100 Love Letters I'll Never Send (i sure did listen to, sigh, "...and still listen to," some terrible music when I'm in...) (c) 1997, 2017

1997: I kept everything while waiting on you to come back. All the crazy poems, letters, stories, and the music I created. NOW looking back two decades later I revisit it because I want to know how to be a better man...

My friends who still stayed around while I stayed in heartbreak, prolonged by alcohol and drug abuse, would try to encourage me. They brought me kids keyboards and taught me basic songs that I demanded to know.

...so I'd play songs like "Freebird" and "Every Rose Has its Thorn" over and over again. I'd cry as I sang with the verses, "If I leave here tomorrow Would you still remember me If I stay here with you girl
Things just couldn't be the same 'Cause I'm as free as a bird now And this bird you cannot change..." click here to hear FREEBIRD if you dare
".We both lie silently still In the dead of the night Although we both lie close together We feel miles apart inside
Was it something I said or something I did Did the words not come out right Though I tried not to hurt you
Though I tried But I guess that's why they say Every rose has its thorn Just like every night has its dawn Just like every cowboy sings his sad, sad song Every rose has its thorn... "        click here to hear EVERYROSE HAS ITS THORN IF YOU DARE...
Every verse was made for me. These songs were my anthems of heartbreak. 

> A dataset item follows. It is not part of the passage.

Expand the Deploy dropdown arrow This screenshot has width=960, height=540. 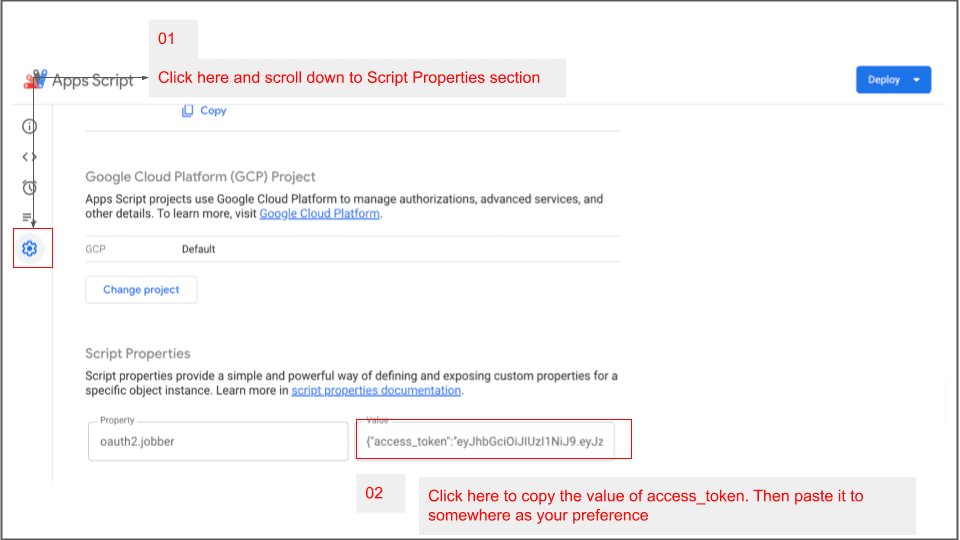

With self defeating thoughts like "No one has gone through heart break like me. I deserve attention because she hurt me so." I had permission to mourn and not live life. For a lil while anyway...
I look at this (above) now and am amused and grateful. Countless people never come back from that ridiculousness. They never emotionally mature. 

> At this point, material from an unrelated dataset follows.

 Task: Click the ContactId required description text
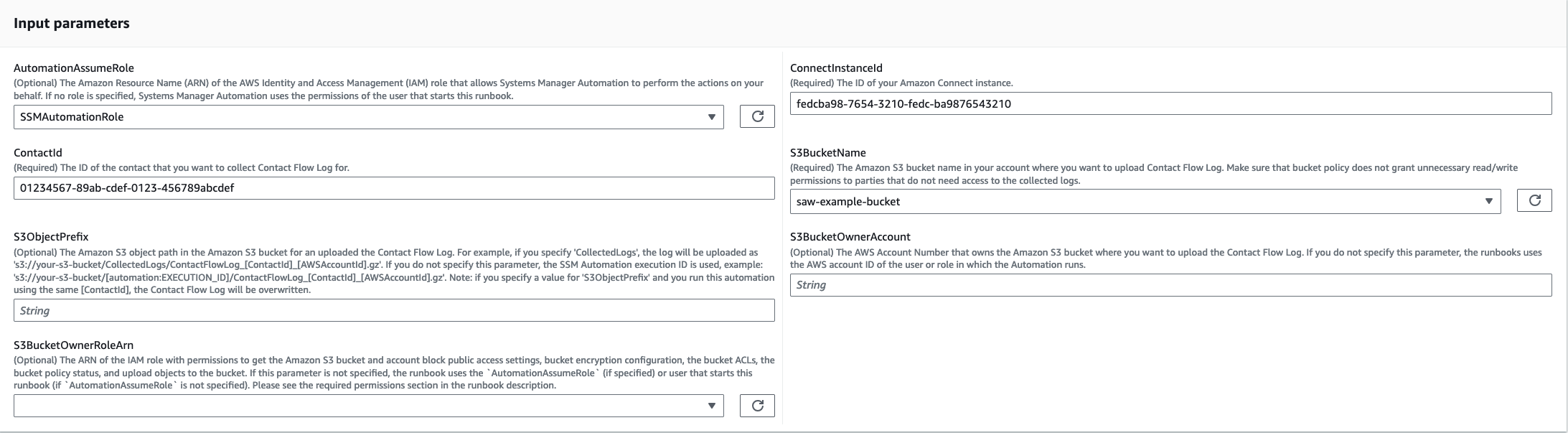(x=182, y=167)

'Emotionally mature,'-i say that now till I love again, or something like fall in love again;  then the old yucky stuff inside comes back. 

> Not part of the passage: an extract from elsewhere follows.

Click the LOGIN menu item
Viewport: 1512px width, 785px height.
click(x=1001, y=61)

I still listen to those 80's 90's love ballads. A majority of them feed insecurities and remind me how codependent we as humans possibly are. "Surely, there is something I forgot-"-Heart. One verse goes "You've been hiding, never letting it show Always trying to keep it under control You got it down and you're well On the way to the top But there's something that you forgot," -damn I even workout to that song. click here to hear "WHAT ABOUT LOVE"-by Heart IF YOU DARE AGHHHH -well at least I can be a productive member in society today.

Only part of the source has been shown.